[Stored data entries]
○ ○ ○ ○
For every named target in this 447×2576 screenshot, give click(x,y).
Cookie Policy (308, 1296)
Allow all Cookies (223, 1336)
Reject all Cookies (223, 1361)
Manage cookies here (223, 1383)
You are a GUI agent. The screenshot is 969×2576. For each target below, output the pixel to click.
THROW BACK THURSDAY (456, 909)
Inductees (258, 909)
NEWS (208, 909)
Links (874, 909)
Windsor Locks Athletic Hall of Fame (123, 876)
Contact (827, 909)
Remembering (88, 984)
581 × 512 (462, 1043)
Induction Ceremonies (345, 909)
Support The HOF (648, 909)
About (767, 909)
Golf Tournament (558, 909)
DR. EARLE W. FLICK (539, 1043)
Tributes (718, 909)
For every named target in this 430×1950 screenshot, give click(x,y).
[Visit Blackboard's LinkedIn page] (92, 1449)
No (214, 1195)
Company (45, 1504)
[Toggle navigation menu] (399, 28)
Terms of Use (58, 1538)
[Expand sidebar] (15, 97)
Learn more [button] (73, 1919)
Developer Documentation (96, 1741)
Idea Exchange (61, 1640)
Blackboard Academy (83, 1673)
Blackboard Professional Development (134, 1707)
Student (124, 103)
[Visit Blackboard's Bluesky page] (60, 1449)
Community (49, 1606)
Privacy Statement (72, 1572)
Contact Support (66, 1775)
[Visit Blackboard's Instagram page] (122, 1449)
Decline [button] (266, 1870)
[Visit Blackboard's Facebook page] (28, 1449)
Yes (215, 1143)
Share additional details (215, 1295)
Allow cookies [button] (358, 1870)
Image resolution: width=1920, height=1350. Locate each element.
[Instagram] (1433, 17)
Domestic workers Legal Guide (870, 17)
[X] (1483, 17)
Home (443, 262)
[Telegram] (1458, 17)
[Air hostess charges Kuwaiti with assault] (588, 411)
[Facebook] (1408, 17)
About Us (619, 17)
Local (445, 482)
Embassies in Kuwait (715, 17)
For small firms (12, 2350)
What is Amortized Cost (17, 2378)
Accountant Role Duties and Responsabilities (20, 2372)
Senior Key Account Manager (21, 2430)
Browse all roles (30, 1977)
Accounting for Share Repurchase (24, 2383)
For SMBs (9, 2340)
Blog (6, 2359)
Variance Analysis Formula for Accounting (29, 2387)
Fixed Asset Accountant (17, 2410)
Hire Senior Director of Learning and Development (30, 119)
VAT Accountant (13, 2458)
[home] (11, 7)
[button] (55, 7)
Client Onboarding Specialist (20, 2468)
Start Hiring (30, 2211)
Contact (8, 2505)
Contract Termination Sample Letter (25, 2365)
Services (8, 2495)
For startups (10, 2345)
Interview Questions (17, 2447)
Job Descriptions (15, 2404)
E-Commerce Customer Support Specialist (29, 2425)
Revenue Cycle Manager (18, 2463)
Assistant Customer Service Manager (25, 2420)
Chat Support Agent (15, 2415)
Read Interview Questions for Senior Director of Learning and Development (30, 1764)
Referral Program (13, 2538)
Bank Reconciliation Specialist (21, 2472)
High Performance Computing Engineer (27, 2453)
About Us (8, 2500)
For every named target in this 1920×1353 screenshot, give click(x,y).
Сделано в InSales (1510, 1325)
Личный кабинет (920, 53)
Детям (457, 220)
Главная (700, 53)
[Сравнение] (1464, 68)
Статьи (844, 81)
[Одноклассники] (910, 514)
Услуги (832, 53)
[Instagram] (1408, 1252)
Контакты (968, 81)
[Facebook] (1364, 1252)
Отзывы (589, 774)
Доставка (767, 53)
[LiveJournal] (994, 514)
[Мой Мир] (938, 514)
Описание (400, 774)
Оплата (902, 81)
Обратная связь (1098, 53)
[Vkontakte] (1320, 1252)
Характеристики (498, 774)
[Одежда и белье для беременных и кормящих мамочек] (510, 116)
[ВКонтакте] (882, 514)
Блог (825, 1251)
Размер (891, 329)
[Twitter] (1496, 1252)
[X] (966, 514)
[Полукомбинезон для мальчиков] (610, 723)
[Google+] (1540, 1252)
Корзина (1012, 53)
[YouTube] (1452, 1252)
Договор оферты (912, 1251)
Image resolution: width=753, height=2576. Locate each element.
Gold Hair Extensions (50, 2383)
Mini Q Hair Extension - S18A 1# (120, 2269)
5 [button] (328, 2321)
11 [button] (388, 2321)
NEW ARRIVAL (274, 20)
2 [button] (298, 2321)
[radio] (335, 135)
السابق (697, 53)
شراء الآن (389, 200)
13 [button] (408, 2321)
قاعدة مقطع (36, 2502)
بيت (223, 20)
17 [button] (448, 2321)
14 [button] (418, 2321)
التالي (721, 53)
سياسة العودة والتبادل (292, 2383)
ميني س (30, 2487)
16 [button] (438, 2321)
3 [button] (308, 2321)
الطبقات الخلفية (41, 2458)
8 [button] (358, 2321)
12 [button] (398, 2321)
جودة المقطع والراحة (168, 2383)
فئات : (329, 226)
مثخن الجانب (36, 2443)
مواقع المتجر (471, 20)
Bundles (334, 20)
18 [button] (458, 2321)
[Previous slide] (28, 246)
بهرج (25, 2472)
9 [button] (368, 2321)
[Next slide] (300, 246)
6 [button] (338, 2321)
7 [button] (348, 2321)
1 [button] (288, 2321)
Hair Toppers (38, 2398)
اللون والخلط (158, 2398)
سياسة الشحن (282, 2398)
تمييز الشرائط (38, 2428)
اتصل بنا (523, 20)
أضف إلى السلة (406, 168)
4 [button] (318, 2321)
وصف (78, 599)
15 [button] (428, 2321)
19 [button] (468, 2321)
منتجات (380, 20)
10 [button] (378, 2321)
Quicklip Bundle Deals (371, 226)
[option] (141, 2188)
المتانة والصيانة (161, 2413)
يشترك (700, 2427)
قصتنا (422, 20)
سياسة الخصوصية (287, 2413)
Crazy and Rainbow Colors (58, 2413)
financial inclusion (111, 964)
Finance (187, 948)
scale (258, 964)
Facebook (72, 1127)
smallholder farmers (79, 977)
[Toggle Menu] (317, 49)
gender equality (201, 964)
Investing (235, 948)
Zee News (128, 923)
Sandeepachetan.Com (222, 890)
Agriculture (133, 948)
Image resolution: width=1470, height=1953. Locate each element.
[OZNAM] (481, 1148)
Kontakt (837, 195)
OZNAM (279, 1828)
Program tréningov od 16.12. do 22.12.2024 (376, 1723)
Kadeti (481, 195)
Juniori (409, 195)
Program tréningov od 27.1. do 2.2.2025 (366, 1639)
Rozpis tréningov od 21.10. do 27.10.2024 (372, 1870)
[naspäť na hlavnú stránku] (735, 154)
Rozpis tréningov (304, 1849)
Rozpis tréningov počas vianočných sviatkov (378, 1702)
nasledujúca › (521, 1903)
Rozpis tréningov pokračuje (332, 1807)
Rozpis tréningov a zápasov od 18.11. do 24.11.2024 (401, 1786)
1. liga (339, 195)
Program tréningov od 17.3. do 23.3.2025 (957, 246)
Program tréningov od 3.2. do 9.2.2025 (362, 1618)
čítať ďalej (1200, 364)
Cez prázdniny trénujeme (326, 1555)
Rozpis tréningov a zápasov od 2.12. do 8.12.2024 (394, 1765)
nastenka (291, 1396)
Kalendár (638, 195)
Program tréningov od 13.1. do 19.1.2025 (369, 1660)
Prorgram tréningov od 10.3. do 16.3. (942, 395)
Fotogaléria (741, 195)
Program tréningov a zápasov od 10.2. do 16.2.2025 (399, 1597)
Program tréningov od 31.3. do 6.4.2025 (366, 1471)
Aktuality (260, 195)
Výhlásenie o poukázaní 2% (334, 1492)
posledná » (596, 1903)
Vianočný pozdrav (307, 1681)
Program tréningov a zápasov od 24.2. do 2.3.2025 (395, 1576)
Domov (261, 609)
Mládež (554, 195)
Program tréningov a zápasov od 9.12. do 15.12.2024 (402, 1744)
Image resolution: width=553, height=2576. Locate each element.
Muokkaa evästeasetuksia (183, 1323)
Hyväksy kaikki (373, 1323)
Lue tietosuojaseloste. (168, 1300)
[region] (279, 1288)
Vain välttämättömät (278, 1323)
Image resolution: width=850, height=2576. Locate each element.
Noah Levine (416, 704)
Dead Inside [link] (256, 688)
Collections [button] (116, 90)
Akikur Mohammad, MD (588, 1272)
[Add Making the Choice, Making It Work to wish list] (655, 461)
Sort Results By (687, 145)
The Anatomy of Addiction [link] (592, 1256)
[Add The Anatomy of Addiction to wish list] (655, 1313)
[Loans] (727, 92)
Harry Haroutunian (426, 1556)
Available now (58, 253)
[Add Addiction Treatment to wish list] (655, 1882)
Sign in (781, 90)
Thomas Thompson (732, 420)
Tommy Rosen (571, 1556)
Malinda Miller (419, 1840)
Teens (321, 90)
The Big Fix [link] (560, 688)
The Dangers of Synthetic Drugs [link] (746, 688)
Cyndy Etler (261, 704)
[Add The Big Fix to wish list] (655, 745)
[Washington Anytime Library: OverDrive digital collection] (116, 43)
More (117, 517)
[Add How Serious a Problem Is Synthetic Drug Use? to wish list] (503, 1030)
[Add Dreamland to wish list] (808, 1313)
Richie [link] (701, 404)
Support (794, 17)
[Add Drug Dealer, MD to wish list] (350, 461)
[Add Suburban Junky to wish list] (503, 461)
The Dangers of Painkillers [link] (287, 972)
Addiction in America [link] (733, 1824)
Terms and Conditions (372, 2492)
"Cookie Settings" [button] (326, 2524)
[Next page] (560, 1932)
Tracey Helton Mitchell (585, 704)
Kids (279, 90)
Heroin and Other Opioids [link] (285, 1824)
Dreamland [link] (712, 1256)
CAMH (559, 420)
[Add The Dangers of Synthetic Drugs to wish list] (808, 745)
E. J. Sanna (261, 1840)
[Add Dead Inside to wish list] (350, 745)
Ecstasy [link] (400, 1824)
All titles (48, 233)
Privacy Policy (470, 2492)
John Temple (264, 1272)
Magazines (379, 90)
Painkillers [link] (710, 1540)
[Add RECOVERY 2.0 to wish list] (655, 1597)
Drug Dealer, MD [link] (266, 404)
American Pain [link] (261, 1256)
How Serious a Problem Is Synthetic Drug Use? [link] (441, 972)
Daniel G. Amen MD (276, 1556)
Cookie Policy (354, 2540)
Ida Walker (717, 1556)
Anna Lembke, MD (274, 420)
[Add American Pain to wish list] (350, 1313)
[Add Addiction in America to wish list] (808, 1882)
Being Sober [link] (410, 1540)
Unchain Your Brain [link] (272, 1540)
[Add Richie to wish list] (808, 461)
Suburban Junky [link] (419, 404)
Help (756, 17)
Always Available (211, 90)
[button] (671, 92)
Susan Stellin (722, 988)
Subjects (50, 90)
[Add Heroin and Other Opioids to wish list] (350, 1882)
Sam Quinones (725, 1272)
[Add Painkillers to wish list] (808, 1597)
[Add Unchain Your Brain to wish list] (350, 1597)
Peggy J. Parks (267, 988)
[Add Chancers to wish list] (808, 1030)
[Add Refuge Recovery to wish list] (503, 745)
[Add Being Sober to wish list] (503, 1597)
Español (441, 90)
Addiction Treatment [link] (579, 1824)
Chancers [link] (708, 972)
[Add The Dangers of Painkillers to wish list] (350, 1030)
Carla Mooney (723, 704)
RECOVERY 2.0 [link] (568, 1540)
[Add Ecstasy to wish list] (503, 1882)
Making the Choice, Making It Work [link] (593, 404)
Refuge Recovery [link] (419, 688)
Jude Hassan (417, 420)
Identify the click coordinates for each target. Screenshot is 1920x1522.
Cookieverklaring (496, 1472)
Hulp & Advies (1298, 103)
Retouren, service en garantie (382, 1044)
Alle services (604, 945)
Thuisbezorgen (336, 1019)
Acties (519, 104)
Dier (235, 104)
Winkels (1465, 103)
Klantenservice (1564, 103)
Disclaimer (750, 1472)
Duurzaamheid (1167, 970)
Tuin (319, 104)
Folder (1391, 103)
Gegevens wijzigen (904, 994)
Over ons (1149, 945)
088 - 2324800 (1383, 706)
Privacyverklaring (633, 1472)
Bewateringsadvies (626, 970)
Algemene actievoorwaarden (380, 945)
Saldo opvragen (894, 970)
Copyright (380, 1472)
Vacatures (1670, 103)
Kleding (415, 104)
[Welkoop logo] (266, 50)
○ ○ ○ ○
:: WHAT YOU NEED TO DO ::
Look above for the line that contains "Golf Tournament (558, 909)". Starting there, transcribe every line exactly until you have copied the line that contains "[Toggle navigation menu] (399, 28)".

:: YOUR SOLUTION ::
Golf Tournament (558, 909)
DR. EARLE W. FLICK (539, 1043)
Tributes (718, 909)
For every named target in this 430×1950 screenshot, give click(x,y).
[Visit Blackboard's LinkedIn page] (92, 1449)
No (214, 1195)
Company (45, 1504)
[Toggle navigation menu] (399, 28)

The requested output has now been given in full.